** begin EXTRACTED ENTRIES **

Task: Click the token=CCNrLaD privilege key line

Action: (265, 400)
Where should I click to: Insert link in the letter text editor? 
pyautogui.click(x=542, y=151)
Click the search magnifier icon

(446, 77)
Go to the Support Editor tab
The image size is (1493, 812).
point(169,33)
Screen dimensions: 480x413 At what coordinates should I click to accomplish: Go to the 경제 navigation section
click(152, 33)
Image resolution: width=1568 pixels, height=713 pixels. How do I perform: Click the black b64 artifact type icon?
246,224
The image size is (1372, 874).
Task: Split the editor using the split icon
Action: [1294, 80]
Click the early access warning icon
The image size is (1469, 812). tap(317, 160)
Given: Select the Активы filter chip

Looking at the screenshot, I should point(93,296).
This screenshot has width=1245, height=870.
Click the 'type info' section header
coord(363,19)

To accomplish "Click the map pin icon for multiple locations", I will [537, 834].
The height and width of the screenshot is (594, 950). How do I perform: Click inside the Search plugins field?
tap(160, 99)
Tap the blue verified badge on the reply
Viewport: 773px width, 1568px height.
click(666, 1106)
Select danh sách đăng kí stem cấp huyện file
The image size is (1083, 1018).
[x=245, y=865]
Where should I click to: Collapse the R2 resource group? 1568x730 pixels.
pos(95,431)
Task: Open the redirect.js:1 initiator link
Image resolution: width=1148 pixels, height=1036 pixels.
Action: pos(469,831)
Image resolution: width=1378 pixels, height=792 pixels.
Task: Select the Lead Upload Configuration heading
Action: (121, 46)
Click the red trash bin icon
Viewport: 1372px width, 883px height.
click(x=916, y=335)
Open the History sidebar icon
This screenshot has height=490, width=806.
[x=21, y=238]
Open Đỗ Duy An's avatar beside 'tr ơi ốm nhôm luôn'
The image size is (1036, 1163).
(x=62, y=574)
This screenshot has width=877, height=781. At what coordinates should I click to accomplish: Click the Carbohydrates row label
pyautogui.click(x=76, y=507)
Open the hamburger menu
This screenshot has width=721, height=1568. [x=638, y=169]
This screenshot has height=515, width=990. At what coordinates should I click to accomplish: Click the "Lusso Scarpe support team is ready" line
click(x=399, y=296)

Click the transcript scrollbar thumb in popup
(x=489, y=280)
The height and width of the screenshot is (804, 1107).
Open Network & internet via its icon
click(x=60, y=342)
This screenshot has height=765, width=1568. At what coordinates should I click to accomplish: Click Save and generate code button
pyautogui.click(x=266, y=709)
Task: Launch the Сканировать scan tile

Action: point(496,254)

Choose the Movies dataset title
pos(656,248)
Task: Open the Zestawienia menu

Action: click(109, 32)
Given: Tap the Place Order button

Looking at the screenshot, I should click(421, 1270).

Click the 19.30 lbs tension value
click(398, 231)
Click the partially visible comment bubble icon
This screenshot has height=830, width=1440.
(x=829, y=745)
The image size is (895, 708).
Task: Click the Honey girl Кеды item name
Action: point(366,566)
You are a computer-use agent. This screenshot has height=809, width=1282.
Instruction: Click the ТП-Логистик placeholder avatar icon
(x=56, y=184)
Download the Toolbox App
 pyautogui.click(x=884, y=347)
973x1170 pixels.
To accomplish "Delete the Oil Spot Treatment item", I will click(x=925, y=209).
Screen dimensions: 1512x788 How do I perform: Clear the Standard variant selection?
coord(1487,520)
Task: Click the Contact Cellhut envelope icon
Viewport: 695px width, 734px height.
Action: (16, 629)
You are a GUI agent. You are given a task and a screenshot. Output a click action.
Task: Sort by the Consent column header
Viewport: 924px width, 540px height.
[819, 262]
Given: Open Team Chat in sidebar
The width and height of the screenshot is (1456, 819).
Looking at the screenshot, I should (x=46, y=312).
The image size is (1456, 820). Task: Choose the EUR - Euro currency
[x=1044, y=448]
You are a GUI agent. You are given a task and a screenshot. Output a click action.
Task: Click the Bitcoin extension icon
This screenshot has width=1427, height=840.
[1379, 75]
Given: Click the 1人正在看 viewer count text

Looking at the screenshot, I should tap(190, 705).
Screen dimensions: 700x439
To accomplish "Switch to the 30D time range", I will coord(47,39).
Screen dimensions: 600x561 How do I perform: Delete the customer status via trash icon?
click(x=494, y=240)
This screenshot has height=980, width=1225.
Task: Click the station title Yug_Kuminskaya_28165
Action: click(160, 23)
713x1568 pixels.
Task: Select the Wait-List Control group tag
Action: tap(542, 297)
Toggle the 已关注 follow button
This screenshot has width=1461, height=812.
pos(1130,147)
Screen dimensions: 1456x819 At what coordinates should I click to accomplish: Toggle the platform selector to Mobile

** end EXTRACTED ENTRIES **

## WORK TO COMPLETE
Rewrite the records above with "Screen dimensions" swapped for "Screen size" wherever it appears, leaving everything else unchanged.

## RESPONSE TO THIS EXERCISE
Task: Click the token=CCNrLaD privilege key line

Action: (265, 400)
Where should I click to: Insert link in the letter text editor? 
pyautogui.click(x=542, y=151)
Click the search magnifier icon

(446, 77)
Go to the Support Editor tab
The image size is (1493, 812).
point(169,33)
Screen size: 480x413 At what coordinates should I click to accomplish: Go to the 경제 navigation section
click(152, 33)
Image resolution: width=1568 pixels, height=713 pixels. How do I perform: Click the black b64 artifact type icon?
246,224
The image size is (1372, 874).
Task: Split the editor using the split icon
Action: [1294, 80]
Click the early access warning icon
The image size is (1469, 812). tap(317, 160)
Given: Select the Активы filter chip

Looking at the screenshot, I should point(93,296).
This screenshot has width=1245, height=870.
Click the 'type info' section header
coord(363,19)

To accomplish "Click the map pin icon for multiple locations", I will [537, 834].
The height and width of the screenshot is (594, 950). How do I perform: Click inside the Search plugins field?
tap(160, 99)
Tap the blue verified badge on the reply
Viewport: 773px width, 1568px height.
click(666, 1106)
Select danh sách đăng kí stem cấp huyện file
The image size is (1083, 1018).
[x=245, y=865]
Where should I click to: Collapse the R2 resource group? 1568x730 pixels.
pos(95,431)
Task: Open the redirect.js:1 initiator link
Image resolution: width=1148 pixels, height=1036 pixels.
Action: pos(469,831)
Image resolution: width=1378 pixels, height=792 pixels.
Task: Select the Lead Upload Configuration heading
Action: (121, 46)
Click the red trash bin icon
Viewport: 1372px width, 883px height.
click(x=916, y=335)
Open the History sidebar icon
This screenshot has height=490, width=806.
[x=21, y=238]
Open Đỗ Duy An's avatar beside 'tr ơi ốm nhôm luôn'
The image size is (1036, 1163).
(x=62, y=574)
This screenshot has width=877, height=781. At what coordinates should I click to accomplish: Click the Carbohydrates row label
pyautogui.click(x=76, y=507)
Open the hamburger menu
This screenshot has width=721, height=1568. [x=638, y=169]
This screenshot has height=515, width=990. At what coordinates should I click to accomplish: Click the "Lusso Scarpe support team is ready" line
click(x=399, y=296)

Click the transcript scrollbar thumb in popup
(x=489, y=280)
The height and width of the screenshot is (804, 1107).
Open Network & internet via its icon
click(x=60, y=342)
This screenshot has height=765, width=1568. At what coordinates should I click to accomplish: Click Save and generate code button
pyautogui.click(x=266, y=709)
Task: Launch the Сканировать scan tile

Action: point(496,254)

Choose the Movies dataset title
pos(656,248)
Task: Open the Zestawienia menu

Action: click(109, 32)
Given: Tap the Place Order button

Looking at the screenshot, I should click(421, 1270).

Click the 19.30 lbs tension value
click(398, 231)
Click the partially visible comment bubble icon
This screenshot has height=830, width=1440.
(x=829, y=745)
The image size is (895, 708).
Task: Click the Honey girl Кеды item name
Action: point(366,566)
You are a computer-use agent. This screenshot has height=809, width=1282.
Instruction: Click the ТП-Логистик placeholder avatar icon
(x=56, y=184)
Download the Toolbox App
 pyautogui.click(x=884, y=347)
973x1170 pixels.
To accomplish "Delete the Oil Spot Treatment item", I will click(x=925, y=209).
Screen size: 1512x788 How do I perform: Clear the Standard variant selection?
coord(1487,520)
Task: Click the Contact Cellhut envelope icon
Viewport: 695px width, 734px height.
Action: (16, 629)
You are a GUI agent. You are given a task and a screenshot. Output a click action.
Task: Sort by the Consent column header
Viewport: 924px width, 540px height.
[819, 262]
Given: Open Team Chat in sidebar
The width and height of the screenshot is (1456, 819).
Looking at the screenshot, I should (x=46, y=312).
The image size is (1456, 820). Task: Choose the EUR - Euro currency
[x=1044, y=448]
You are a GUI agent. You are given a task and a screenshot. Output a click action.
Task: Click the Bitcoin extension icon
This screenshot has width=1427, height=840.
[1379, 75]
Given: Click the 1人正在看 viewer count text

Looking at the screenshot, I should tap(190, 705).
Screen size: 700x439
To accomplish "Switch to the 30D time range", I will coord(47,39).
Screen size: 600x561 How do I perform: Delete the customer status via trash icon?
click(x=494, y=240)
This screenshot has height=980, width=1225.
Task: Click the station title Yug_Kuminskaya_28165
Action: click(160, 23)
713x1568 pixels.
Task: Select the Wait-List Control group tag
Action: tap(542, 297)
Toggle the 已关注 follow button
This screenshot has width=1461, height=812.
pos(1130,147)
Screen size: 1456x819 At what coordinates should I click to accomplish: Toggle the platform selector to Mobile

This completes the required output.